Pode cobrar do ministério da saúde e do ministério da justiça, pois, o ano passado… Eles montaram um grupo de trabalho sobre saúde que queria garantir a inclusão da saúde nas prisões dentro do SUS… Fez um belo trablaho de ouvir agente penitenciário, a sociedade civil, pessoal da saúde, família de presos… E depois- não sei o que aconteceu parou! acho que precisa cobrar das prefeituras.

Fatima Pires
Descobri que tem um psicólogo Lucio Costa de Sorocaba que começou a trabalhar no ministério da saúde, mas está no CNJ vai lidar com a questão da saúde dos jovens presos, meu deus vou precisar aprender como funciona tudo por aqui

Heidi Ann Cerneka
Espero que também lide com a saúde das jovens presas!!

Fatima Pires
Sim sim

Heidi Ann Cerneka
Brincando, mas geralmente pensem nos homens, é verdade a questão da saúde complica mais por ser de mais de um ministério e depois envolver o estado local e o município!

 

Vinícius Francisco Toazza
Ok então estamos de acordo com isso, pois tivemos uma conferencia municipal de saúde aqui no município de Passo fundo, e colocamos as necessidades do presídio, e foram aprovamos em assembleia pelos delegados da comissão, ou seja, foram incluídas nossas reivindicações no Plano de saúde municipal realizado no sábado passado.

Fatima Pires
Este é o facebook dele… ´´e ministério da saúde, mas está lotado na área do questão de presídios”. http://www.facebook.com/lucio.costa.50

Heidi Ann Cerneka
Vinícius- que ótimo! Agora cobrar que o que entrou no plano seja realmente efetivado… mas o primeiro GRANDE passo foi dado Fátima, vê se você consegue conversar com este Lúcio e quais são os planos dele…Talvez possa até abordar perguntado sobre as mulheres.

Vinícius Francisco Toazza

Com certeza, um abraço de toda equipe da arquidiocese de Passo Fundo que aqui esta reunida acompanhando o chat… nosso muito obrigado.

Heidi Ann Cerneka
Um grande abraço e obrigada pela participação.

Fatima Pires
Muito bom este momento com Heidi e com todos, precisamos explorar mais sobre tudo que Heidi sabe sobre questão da mulher…rsrs da próxima vez farei uma relação para não me atrapalhar e não falar “besteira”

Mayara
Heidi, em nome de todos agradeço a sua valiosa participação e esclarecimentos.

Vinícius Francisco Toazza
Boa tarde a todos os presentes no chat!
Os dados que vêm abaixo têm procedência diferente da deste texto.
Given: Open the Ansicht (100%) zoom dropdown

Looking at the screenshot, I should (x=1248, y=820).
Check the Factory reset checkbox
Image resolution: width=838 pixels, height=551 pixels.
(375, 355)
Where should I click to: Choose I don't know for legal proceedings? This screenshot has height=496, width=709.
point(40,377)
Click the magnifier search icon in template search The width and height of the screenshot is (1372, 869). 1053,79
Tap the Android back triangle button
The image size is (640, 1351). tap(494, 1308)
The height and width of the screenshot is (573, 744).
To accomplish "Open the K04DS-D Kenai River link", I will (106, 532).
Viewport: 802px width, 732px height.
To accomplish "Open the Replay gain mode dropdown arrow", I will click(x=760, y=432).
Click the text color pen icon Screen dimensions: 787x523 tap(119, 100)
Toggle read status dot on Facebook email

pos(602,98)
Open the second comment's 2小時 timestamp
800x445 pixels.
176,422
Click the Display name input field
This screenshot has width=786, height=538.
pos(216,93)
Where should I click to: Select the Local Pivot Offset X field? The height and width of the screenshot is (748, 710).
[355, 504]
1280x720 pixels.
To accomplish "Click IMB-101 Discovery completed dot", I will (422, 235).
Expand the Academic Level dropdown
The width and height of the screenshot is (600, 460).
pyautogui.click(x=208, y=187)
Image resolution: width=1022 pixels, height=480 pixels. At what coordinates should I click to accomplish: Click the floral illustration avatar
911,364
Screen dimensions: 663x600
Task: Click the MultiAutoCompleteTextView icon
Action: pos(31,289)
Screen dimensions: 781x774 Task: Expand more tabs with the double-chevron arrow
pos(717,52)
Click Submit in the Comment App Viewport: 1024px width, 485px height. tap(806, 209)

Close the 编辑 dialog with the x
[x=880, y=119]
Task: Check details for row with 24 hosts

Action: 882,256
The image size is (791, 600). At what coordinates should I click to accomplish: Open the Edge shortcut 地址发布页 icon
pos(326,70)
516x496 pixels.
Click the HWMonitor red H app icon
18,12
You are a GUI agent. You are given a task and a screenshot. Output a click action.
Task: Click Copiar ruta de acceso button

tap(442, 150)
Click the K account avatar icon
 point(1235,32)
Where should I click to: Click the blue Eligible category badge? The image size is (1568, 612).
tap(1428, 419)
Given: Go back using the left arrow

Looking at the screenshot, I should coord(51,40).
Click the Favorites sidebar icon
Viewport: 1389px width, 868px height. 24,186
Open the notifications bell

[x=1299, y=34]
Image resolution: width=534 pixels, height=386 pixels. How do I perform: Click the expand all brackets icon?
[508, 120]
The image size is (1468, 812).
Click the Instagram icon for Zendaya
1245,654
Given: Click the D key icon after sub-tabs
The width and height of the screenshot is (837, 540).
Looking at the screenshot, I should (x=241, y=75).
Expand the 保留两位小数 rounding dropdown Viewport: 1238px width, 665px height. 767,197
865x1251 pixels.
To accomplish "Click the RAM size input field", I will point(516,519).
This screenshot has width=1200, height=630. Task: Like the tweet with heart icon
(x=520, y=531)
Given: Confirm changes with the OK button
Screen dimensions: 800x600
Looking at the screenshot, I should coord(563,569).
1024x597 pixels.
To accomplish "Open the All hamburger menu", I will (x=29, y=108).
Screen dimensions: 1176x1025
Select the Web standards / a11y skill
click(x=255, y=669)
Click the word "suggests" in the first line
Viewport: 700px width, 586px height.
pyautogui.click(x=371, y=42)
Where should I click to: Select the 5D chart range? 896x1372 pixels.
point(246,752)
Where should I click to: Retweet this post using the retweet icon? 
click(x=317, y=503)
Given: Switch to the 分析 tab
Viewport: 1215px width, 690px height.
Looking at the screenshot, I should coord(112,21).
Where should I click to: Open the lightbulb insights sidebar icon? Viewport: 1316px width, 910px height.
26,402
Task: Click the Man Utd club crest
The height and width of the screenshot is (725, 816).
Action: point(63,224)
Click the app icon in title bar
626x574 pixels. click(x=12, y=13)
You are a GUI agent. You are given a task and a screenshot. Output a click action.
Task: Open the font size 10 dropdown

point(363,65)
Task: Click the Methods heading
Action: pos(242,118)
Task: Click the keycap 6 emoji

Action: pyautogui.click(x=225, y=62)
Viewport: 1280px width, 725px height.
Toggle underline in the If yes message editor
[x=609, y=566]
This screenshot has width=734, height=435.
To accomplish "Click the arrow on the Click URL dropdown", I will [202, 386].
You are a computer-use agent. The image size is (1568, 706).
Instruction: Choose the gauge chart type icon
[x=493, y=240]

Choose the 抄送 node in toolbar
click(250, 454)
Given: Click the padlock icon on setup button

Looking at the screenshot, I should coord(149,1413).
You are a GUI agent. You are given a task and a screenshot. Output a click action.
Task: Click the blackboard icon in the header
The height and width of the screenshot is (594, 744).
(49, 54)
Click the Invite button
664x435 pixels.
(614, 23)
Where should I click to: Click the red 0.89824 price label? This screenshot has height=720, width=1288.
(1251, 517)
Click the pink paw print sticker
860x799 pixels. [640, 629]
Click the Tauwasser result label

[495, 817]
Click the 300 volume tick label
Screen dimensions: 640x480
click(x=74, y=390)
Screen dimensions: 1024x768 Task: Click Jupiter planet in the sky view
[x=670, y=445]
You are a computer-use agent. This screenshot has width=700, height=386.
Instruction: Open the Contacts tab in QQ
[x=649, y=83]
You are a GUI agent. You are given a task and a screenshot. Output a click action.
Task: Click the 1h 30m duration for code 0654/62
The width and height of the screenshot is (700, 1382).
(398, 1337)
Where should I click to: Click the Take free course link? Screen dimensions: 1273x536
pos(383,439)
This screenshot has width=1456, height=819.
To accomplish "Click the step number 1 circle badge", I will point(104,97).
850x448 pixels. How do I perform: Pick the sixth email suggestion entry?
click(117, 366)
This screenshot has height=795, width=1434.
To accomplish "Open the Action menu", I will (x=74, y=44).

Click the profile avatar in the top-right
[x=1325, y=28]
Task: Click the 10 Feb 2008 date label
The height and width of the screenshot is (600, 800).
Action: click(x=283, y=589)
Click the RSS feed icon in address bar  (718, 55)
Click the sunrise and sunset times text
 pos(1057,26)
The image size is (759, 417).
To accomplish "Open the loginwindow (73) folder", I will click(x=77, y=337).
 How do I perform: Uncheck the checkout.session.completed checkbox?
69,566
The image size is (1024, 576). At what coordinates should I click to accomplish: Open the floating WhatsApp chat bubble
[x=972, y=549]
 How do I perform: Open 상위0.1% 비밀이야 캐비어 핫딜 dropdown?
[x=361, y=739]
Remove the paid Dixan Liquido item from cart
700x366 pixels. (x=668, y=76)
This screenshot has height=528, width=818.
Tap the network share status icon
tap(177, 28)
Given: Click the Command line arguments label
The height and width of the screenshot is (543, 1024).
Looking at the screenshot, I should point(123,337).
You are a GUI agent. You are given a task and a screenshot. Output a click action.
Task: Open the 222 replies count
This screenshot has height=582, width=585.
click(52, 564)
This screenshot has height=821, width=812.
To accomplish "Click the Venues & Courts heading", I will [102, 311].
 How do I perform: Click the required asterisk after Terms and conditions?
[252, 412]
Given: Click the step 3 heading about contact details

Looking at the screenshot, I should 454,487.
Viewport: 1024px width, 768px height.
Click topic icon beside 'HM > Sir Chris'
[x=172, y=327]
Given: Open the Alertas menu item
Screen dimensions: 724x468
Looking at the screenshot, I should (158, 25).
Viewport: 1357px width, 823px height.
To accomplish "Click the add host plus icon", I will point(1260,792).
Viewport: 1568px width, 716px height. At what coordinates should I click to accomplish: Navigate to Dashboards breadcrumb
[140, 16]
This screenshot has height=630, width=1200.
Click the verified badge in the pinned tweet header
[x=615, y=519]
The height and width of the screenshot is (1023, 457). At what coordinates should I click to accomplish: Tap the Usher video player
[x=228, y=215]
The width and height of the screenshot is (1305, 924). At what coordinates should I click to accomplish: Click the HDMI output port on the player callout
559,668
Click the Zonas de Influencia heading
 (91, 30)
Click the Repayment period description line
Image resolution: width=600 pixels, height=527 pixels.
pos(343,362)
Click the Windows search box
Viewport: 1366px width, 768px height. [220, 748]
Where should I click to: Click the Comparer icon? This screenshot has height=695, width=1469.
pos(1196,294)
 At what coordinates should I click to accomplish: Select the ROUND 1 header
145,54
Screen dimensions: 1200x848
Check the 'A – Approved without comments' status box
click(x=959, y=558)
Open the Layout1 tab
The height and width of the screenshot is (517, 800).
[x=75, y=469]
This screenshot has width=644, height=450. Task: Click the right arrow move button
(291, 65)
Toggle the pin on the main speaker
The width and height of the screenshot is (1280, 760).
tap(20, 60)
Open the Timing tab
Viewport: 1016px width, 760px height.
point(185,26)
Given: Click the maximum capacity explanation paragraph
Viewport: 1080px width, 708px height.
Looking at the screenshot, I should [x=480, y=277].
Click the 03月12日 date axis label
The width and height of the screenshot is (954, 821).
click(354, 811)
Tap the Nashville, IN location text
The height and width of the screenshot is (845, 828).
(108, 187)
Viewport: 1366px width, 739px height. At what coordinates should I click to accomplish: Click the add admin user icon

Abraço.

Fatima Pires
Abraço fraterno para todos e parabéns por esta luta.

Heidi Ann Cerneka
Também agradeço a oportunidade de conversar e abrir mais canais de luta e pensamento entre nós!

Mayara
Esperamos, que tudo o que foi debatido aqui possa ser refletido e contribuir para uma nova realidade.


Fatima Pires
:-D:-!

Maria de Lourdes G. de Almeida
Obrigada.

Mayara
Agradecemos, em nome da Pastoral Carcerária a todos os que participaram e estiveram conosco nesse bate papo tão frutuoso.

Fatima Pires
Fiquem bem com deus e tomara que tenha mais bate papo, tchau.

Heidi Ann Cerneka
Um abraço e até mais!

Vinícius Francisco Toazza
Verdade aguardamos o próximo

anna maria rizzante
Poxa, já… Tive que sair um instante…

Mayara
Em breve, teremos um próximo chat.

anna maria rizzante
Até a próxima, então. Obrigada a todos e um abraço!